### Problem to solve
Pictures must be left out. Retype exactly the lines from the one containing "Select the pointer selection tool" through the last line of the records below.

### Pixel coordinate grounding data
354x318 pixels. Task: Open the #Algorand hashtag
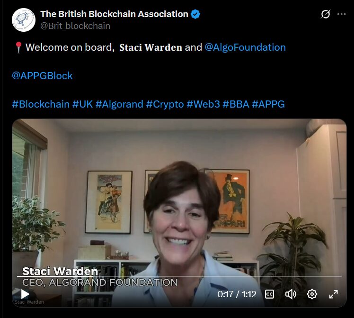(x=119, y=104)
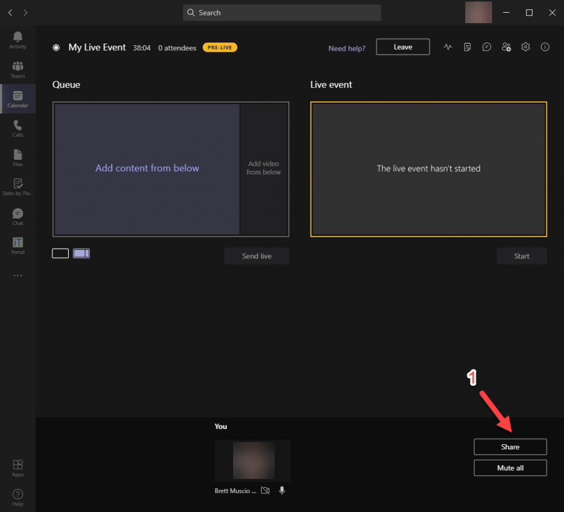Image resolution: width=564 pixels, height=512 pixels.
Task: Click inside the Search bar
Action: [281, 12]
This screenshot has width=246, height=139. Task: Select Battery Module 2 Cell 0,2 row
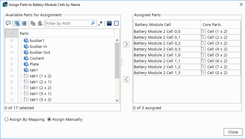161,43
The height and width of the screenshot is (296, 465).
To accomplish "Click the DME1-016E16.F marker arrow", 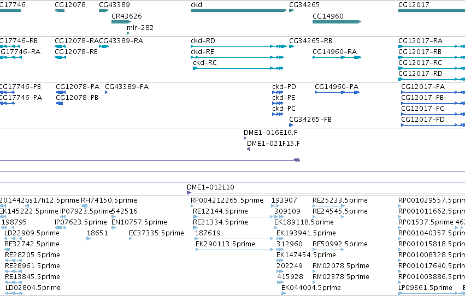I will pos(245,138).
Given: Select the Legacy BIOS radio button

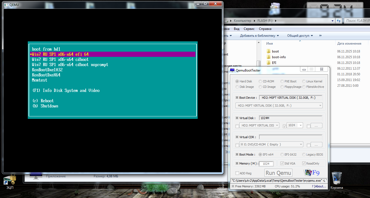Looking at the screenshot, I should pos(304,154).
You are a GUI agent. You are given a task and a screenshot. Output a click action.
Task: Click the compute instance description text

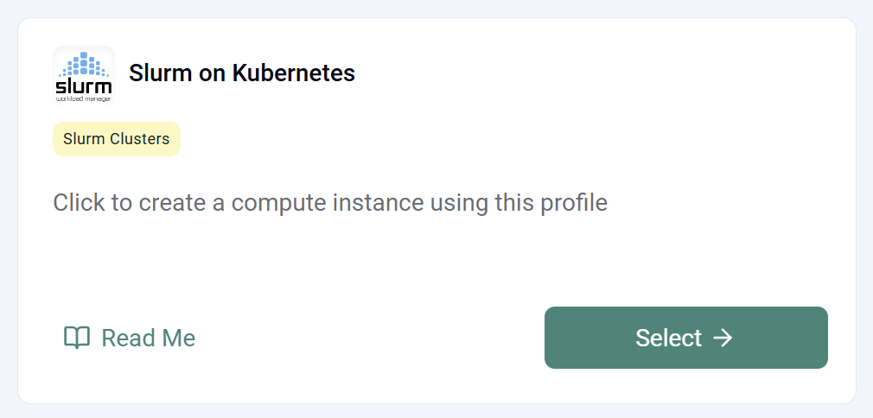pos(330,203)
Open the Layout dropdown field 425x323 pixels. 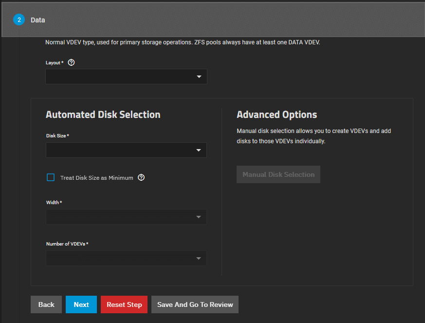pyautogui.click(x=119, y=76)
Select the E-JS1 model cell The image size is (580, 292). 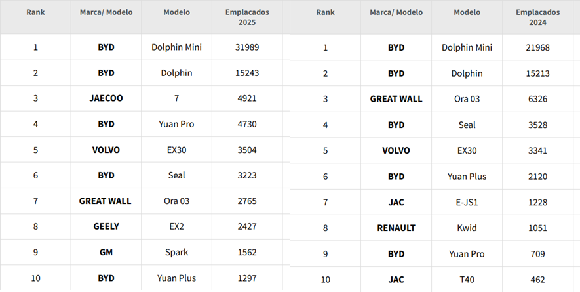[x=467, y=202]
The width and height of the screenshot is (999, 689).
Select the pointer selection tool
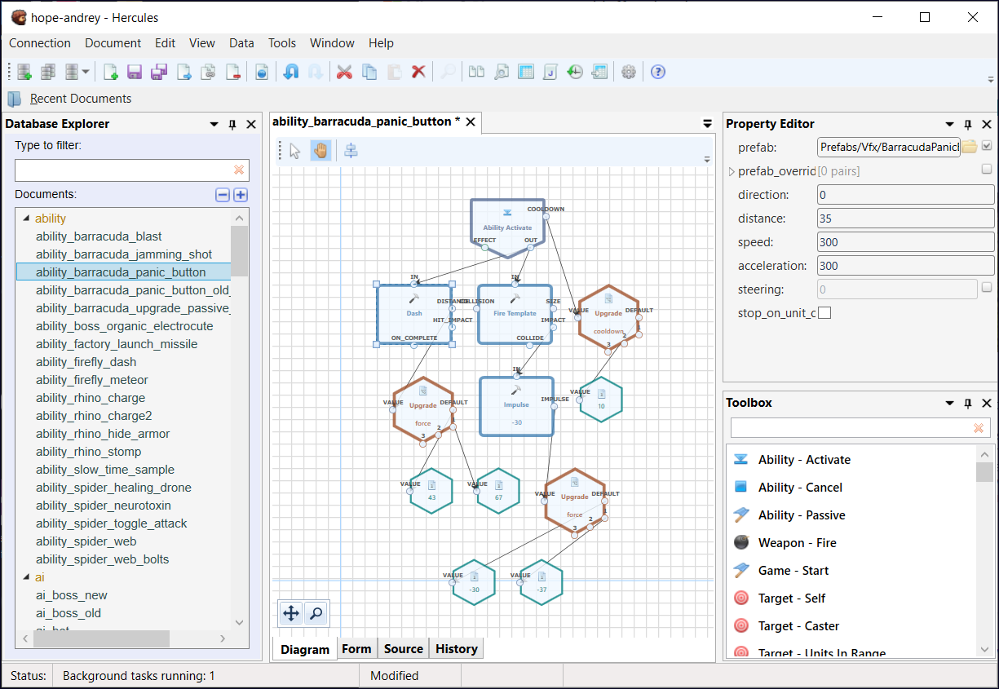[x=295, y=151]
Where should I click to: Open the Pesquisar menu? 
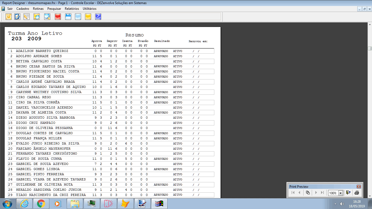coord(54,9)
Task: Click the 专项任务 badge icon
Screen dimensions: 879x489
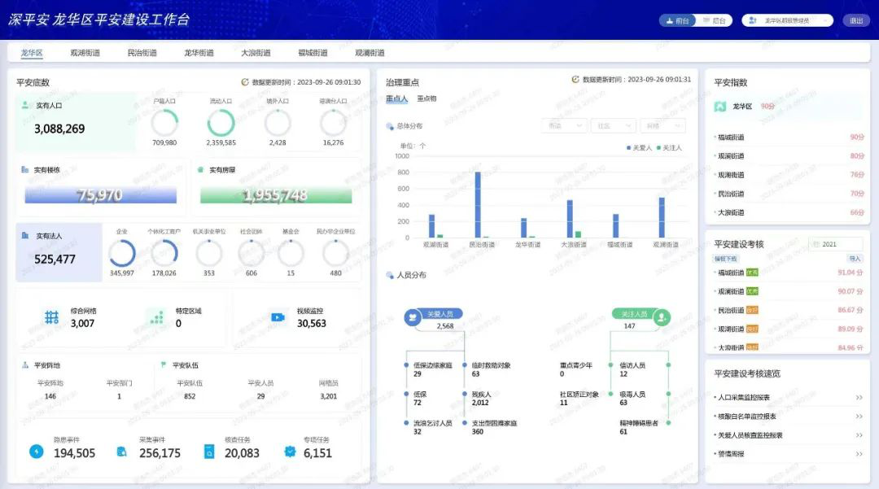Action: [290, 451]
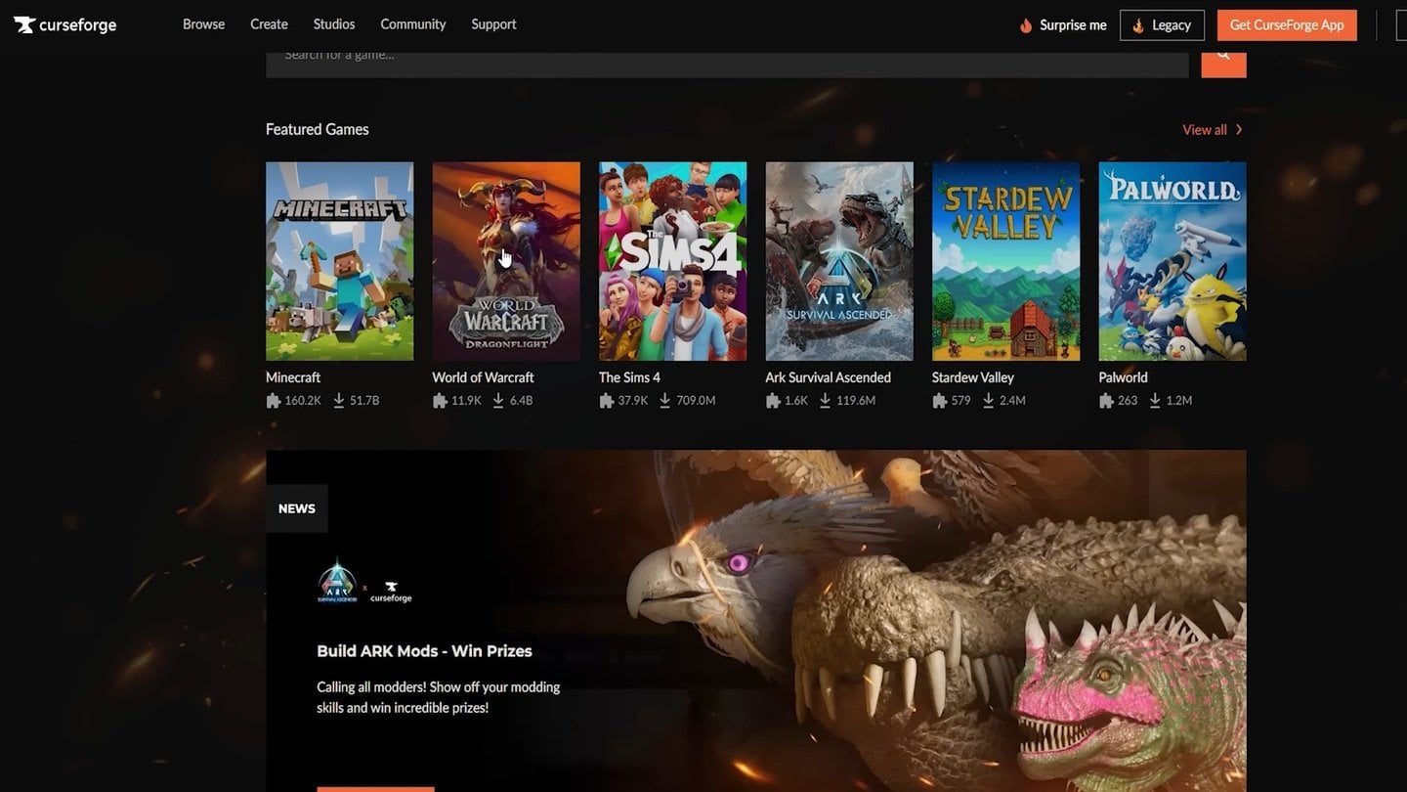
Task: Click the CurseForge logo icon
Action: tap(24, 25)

### Result of this exercise
Select the pointer selection tool
[x=295, y=151]
Where should I click to: Open the Pesquisar menu? 
coord(54,9)
Task: Click the 专项任务 badge icon
Screen dimensions: 879x489
Action: [290, 451]
Task: Click the CurseForge logo icon
Action: tap(24, 25)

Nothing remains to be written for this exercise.